World War II helped Uzbekistan's budding film industry enter a period of cinematic enlightenment. The war forced Soviet authorities to relocate various strategic industries and, as a result, the Uzbek republic became a center of Soviet film production.

Uzbekistan continued its run of cinematic success well into the late 1980s, but its film industry fell on had times following the collapse of the Soviet Union.

Uzbekistan's population of 28 million makes the country Central Asia's biggest film market.

Moreover, since cinema theaters and television stations in Uzbekistan exclusively screen Uzbek movies, there is a reliable domestic customer base.

Regionally, Uzbek films have proved popular, allowing for export opportunities.

The turn of the century ushered in the transformation of Uzbek film when young local directors began eschewing traditional yet expensive celluloid film-editing techniques.

Instead they opted for digital technologies that enabled them to produce films in just a few weeks for $30,000 to $60,000.

This has led to inevitable debates about quantity versus quality.

Bakhodr Yuldashov, a well-known Uzbek director who helmed the World War II-era film "Shiva," acknowledges the success of the new films, but questions whether it is worth the cost.

"The issue is not the number of films produced, but their quality," he says. "If they really can handle producing that many movies, the studios are doing a good job. It's better when many studios are working. But are they doing well? I don't believe so."

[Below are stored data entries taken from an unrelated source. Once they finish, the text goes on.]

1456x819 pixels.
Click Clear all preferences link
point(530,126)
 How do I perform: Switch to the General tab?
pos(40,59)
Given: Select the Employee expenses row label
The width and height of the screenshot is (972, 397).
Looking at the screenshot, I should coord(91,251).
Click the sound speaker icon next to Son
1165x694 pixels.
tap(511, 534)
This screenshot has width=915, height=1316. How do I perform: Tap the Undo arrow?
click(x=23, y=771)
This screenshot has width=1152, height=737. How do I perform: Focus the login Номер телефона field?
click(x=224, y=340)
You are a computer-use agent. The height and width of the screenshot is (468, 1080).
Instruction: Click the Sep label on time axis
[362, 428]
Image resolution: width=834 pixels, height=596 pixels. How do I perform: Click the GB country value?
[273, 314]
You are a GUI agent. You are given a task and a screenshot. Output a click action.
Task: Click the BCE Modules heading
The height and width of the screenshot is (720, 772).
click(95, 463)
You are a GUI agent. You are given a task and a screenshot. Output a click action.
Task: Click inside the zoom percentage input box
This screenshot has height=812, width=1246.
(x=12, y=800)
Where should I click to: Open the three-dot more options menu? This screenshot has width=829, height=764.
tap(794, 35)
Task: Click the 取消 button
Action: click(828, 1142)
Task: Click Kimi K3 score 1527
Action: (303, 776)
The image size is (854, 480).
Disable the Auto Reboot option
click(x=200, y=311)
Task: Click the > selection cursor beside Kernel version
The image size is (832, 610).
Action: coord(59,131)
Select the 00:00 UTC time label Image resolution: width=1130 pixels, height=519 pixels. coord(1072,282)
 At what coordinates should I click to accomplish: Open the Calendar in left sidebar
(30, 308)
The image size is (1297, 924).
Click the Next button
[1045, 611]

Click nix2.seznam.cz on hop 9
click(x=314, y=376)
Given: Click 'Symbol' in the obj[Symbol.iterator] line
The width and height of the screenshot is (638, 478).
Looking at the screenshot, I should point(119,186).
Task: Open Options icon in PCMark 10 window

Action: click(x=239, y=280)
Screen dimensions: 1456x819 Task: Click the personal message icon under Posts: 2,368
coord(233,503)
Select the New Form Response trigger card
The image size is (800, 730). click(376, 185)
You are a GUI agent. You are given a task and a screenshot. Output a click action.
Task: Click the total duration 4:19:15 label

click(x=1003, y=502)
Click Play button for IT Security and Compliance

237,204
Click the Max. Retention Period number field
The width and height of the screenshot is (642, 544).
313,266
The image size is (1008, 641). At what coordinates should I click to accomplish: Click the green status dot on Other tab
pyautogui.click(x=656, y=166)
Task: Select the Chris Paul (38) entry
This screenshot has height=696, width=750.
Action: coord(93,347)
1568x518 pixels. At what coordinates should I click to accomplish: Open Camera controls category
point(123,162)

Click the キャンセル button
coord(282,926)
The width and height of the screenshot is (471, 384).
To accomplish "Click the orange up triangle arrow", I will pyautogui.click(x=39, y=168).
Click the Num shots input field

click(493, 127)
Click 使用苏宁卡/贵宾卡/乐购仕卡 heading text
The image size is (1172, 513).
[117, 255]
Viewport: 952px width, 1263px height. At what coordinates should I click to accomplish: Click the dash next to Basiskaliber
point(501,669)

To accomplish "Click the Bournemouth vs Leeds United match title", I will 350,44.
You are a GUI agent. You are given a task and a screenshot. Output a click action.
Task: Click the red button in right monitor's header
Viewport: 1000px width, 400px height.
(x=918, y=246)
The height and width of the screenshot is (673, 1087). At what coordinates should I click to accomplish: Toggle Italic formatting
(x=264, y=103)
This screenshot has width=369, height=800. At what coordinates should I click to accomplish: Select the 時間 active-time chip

Gulnara Abikeyeva, a renowned Central Asian film critic and art director of the Eurasia International Film festival, admits that "Uzbek cinema is going the Bollywood way."

But she also sees a silver lining, saying that "with the increase in the number of movies produced, the quality will eventually catch up."

Actress Jamilova won't be waiting in line to see them, however.

"[The Uzbek film industry's] commercial structure is based on commercial interests," she says. "In general, a commercial type of cinema has appeared, but I do not consider these to be cinematic films. That's why I do not watch them."

Glimmers Of Quality

Lucky for traditionalists like Jamilova, it's too soon to announce the complete demise of the old school.

In September, "Parizod", a high quality Uzbek film directed by Ayub Shahobiddinov, won the Grand Prix award at Kinoshok, an annual festival for movies from the Commonwealth of Independent States as well Lithuania, Latvia, and Estonia.

"Parizod" -- or "Heaven -- My Abode" in English -- tells the story of a beautiful young woman with mystical powers who forever changes the lives of some villagers when she arrives in their hamlet.

Unlike many of Uzbekistan's digital offerings, it's a film that has drawn praise from Abikeyeva, suggesting that there may yet be hope for the standard of domestically produced movies.

"'Parizod' is very unusual, I feel like for the Central Asian film industry as a whole and the Uzbek film industry in particular, it is very unusual, and unusually mysterious," she says. "We can even say it is unusually spiritual. Through this movie, Shahobiddinov tells us a secret of the cultures, the secret of being."